The show also presents neon and light pieces Apple made between 1965 and 1969 that have not been seen since the 1970s, and documents the activities and interventions Apple executed in gallery and non-art spaces, from APPLE, his own not-for-profit space at 161 West 23rd Street, New York (which operated between 1969 and 1973), and other spaces in Manhattan, to museums and dealer galleries throughout New Zealand. For the first time in New Zealand, the exhibition will lay out the relationship between these temporary and site-specific works and the text-based canvases in his Art Transactions, From the Collection, Golden Rectangle and Gallery Abstracts series.

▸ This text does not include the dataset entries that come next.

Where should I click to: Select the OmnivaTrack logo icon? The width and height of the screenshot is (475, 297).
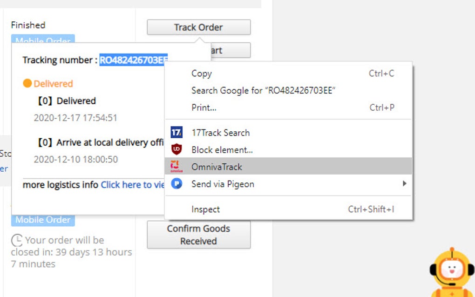[177, 167]
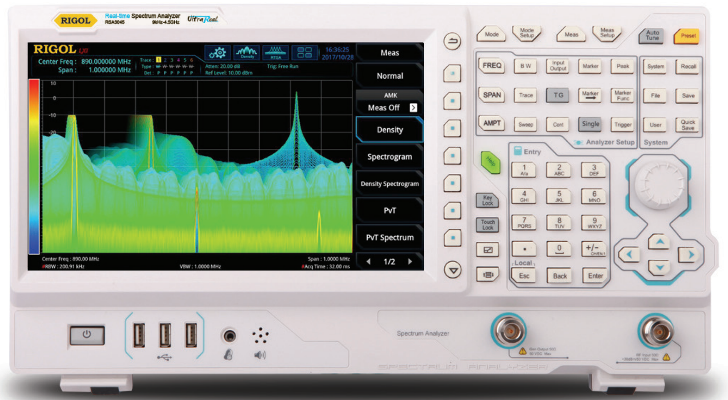Tap the Density view icon in top bar
728x400 pixels.
pos(247,53)
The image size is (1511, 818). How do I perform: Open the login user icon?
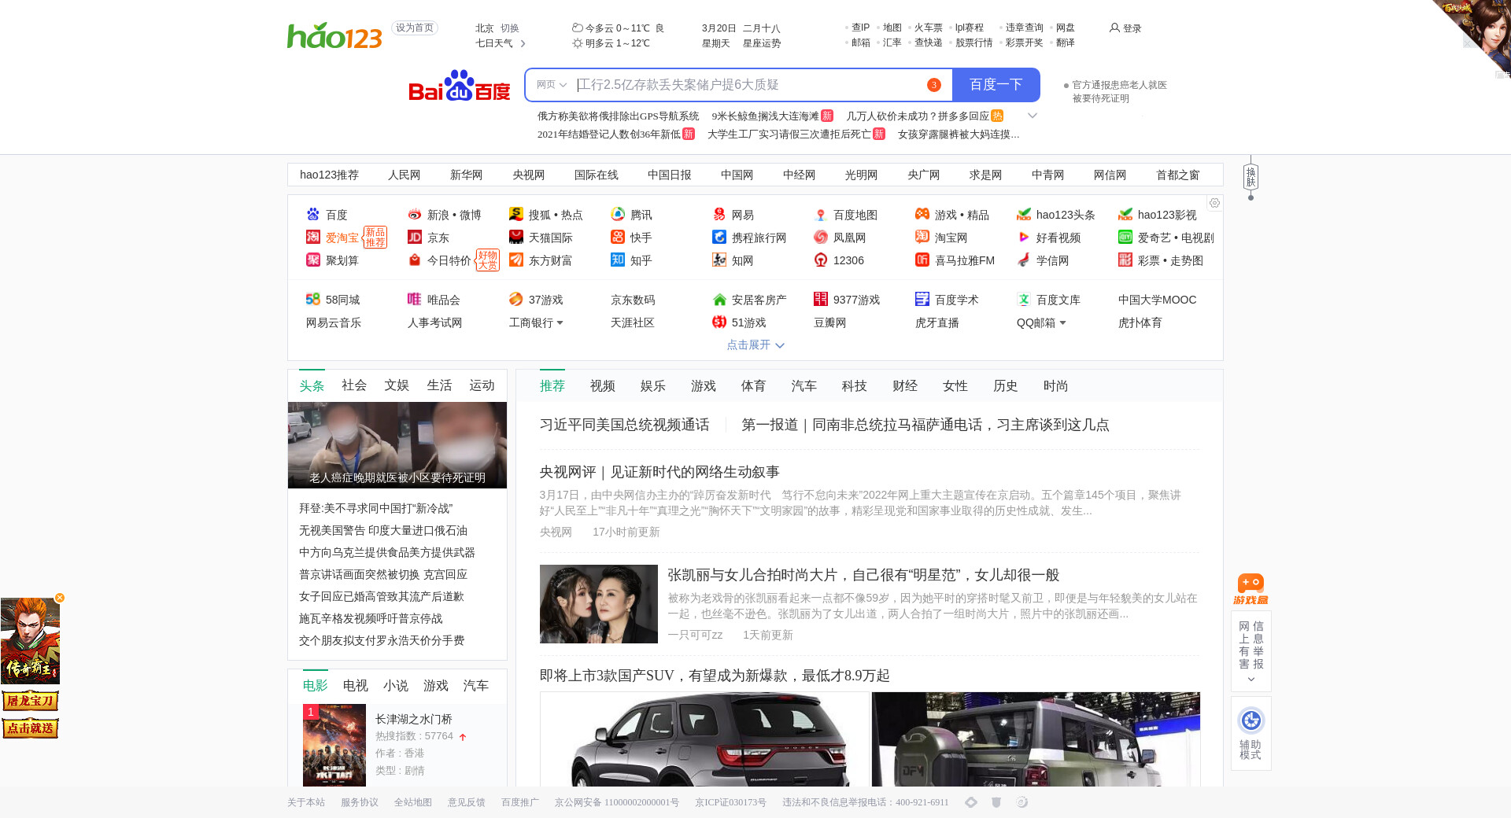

According to the exhibition’s curator, Christina Barton, “Apple is an artist of and for our times. He tests how art and the artist can perform within the terms of consumer capitalism in an era of ever-advancing technologies. A show of this magnitude is timely. It will enable audiences to fully comprehend Apple’s contributions to contemporary art history.”

“An active player in key art movements from the 1960s to the present, Apple has contributed significantly to the histories of Pop art, Light art, Conceptual art, Performance art, Installation art and more,” says Auckland Art Gallery Director Rhana Devenport. “Billy Apple® The Artist Has to Live Like Everybody Else is the first exhibition to bring all the dimensions of Apple’s long and diverse practice together. This is a major initiative for Auckland Art Gallery and New Zealand.”

The exhibition is accompanied by the publication Billy Apple® A Life in Parts (Auckland Art Gallery Toi o Tāmaki, 2015, ISBN 978-0-86463-300-2), an illustrated chronology by Christina Barton. 

Billy Apple was the subject of a major two-part survey at Rotterdam’s Witte de With Center for Contemporary Art in 2009. He has also had two solo shows at The Mayor Gallery in London in 2010 and 2013. His work is included in International Pop, the Walker Art Center’s major survey of Pop art opening in Minneapolis, USA in April 2015. His works are to be found in major collections including Tate Britain, the Solomon R Guggenheim Museum, National Galleries of Scotland, Auckland Art Gallery Toi o Tāmaki and Te Papa Tongarewa Museum of New Zealand. Billy Apple is represented by Starkwhite, Auckland; Hamish McKay Gallery, Wellington; and The Mayor Gallery, London.